At any other time Gil would have confided in his wife. But Bette was heavily pregnant, with only weeks to go. Not the time to frighten her. Because it would frighten her. He knew that muc
h. So instead he stood in the entrance of a block of flats on Wimpole Street and rang the bell for the third time. A moment later, a voice came over the intercom.
‘Who’s there?’
‘My name’s Gil Eckhart—’
‘I’m busy!’
‘Hear me out, Mr Crammer. I need to talk to you. We have a mutual friend. Jacob Levens.’
The door was buzzed open for Gil to enter and a man appeared at the head of the first flight of stairs. He was in his fifties, very tall and round-shouldered, his mouth wide, frog-like.
‘Come up, please.’
He waited until Gil drew level, then gestured to the open front door of his flat and followed his visitor in.
Harvey Crammer had obviously just returned from a trip: an unpacked suitcase lay on the coffee table in his sitting room, a crumpled overcoat was thrown over the back of an armchair.
‘Been travelling?’
‘I’m always travelling.’ Crammer’s wide mouth broadened into a smile, his fleshy nose casting a shadow over his top lip. Not so much the Ugly American as the Ugly Canadian. ‘And I’m sorry I have to hurry you, but I’m due to give a speech tonight and I’m running late.’
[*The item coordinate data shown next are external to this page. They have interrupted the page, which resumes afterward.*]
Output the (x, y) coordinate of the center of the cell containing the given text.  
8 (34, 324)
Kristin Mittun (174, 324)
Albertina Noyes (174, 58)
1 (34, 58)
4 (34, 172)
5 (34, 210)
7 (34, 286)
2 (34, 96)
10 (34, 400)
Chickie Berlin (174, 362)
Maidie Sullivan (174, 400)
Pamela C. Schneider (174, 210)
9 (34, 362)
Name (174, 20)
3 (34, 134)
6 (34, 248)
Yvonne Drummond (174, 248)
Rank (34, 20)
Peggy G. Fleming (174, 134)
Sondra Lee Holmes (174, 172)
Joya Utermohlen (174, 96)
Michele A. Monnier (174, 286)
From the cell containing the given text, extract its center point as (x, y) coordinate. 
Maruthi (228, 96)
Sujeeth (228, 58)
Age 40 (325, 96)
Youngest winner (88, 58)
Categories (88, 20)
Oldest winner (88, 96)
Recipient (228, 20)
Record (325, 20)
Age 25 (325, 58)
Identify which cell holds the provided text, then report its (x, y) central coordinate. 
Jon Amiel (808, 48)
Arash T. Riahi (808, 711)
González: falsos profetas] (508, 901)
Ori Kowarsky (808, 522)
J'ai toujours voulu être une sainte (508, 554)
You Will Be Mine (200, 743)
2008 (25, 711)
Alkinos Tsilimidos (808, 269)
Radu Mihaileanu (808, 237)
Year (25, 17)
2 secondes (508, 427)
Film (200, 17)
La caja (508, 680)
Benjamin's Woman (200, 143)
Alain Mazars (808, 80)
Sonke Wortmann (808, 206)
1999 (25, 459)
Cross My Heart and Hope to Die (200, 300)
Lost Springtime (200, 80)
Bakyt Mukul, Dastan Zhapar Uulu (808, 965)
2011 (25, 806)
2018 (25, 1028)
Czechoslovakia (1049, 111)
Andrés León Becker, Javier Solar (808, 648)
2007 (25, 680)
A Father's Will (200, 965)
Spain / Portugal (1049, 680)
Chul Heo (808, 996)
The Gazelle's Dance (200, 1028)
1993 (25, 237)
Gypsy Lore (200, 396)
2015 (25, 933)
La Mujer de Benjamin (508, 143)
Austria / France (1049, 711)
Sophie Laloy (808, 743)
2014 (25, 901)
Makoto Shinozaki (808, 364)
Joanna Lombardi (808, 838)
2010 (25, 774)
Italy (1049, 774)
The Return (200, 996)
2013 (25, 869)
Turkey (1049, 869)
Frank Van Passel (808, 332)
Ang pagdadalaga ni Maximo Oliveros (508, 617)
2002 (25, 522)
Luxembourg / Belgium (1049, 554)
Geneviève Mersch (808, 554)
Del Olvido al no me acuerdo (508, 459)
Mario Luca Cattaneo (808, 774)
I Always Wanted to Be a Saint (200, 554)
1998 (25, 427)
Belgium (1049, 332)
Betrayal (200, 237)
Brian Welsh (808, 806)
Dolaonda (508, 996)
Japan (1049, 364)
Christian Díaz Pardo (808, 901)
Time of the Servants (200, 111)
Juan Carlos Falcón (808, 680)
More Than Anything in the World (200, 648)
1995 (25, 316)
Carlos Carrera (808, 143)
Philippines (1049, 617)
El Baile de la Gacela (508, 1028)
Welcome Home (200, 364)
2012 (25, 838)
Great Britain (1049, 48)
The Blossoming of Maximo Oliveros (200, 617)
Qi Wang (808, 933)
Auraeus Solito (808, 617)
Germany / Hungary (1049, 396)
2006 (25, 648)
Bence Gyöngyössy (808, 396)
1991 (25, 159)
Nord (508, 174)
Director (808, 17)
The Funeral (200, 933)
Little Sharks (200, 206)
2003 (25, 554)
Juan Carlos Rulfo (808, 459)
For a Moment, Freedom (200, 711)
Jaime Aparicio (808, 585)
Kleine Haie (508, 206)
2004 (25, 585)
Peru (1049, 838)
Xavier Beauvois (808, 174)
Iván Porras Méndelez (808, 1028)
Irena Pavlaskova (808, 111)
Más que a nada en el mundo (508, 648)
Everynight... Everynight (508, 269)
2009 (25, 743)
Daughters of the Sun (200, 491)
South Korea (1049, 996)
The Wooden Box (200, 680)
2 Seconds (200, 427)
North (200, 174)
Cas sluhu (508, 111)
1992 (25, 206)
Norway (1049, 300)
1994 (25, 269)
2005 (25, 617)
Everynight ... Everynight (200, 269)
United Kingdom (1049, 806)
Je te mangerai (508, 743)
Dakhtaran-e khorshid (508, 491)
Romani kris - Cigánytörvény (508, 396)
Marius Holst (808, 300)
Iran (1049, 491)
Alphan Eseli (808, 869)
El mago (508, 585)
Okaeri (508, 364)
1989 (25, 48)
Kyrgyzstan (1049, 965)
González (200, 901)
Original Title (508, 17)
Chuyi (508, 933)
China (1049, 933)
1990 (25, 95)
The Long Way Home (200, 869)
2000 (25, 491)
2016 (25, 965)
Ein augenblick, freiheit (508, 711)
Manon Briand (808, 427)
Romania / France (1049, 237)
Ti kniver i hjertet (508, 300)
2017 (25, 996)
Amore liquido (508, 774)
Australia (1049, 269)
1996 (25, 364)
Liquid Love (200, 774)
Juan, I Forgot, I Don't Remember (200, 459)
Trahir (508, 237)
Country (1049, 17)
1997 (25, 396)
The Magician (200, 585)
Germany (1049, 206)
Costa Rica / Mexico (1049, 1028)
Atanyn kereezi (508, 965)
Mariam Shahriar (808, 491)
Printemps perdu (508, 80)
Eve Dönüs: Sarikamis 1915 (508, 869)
‘I just wanted to ask you a few questions.’
‘Questions? About what?’
‘A murder.’
Crammer put his head to one side, scrutinising his visitor. ‘I think I know you, Mr Eckhart. I think our paths have crossed before.’ He moved over to a side table. ‘Drink?’
‘Thanks.’
He passed a whisky to Gil, motioning for him to sit down before taking the window seat. The winter afternoon had long gone, lamps were switched on in Crammer’s apartment and shone out from the windows of the houses across the street. In the distance a burglar alarm sounded.
‘I do know you, don’t I? You see, I don’t suffer from that common failing of not remembering faces. Faces are only another language. And I have a facility for languages.’
‘We have met before.’
‘I thought so.’ Crammer sipped his drink. A stuffed deer’s head hung on the wall above him, and beside it, a couple of antique maps of Europe. ‘Where was it? I travel a lot – put me out of my misery.’ He was Canadian, but there was no trace of his native accent left. ‘You said we had a mutual friend in Jacob Levens?’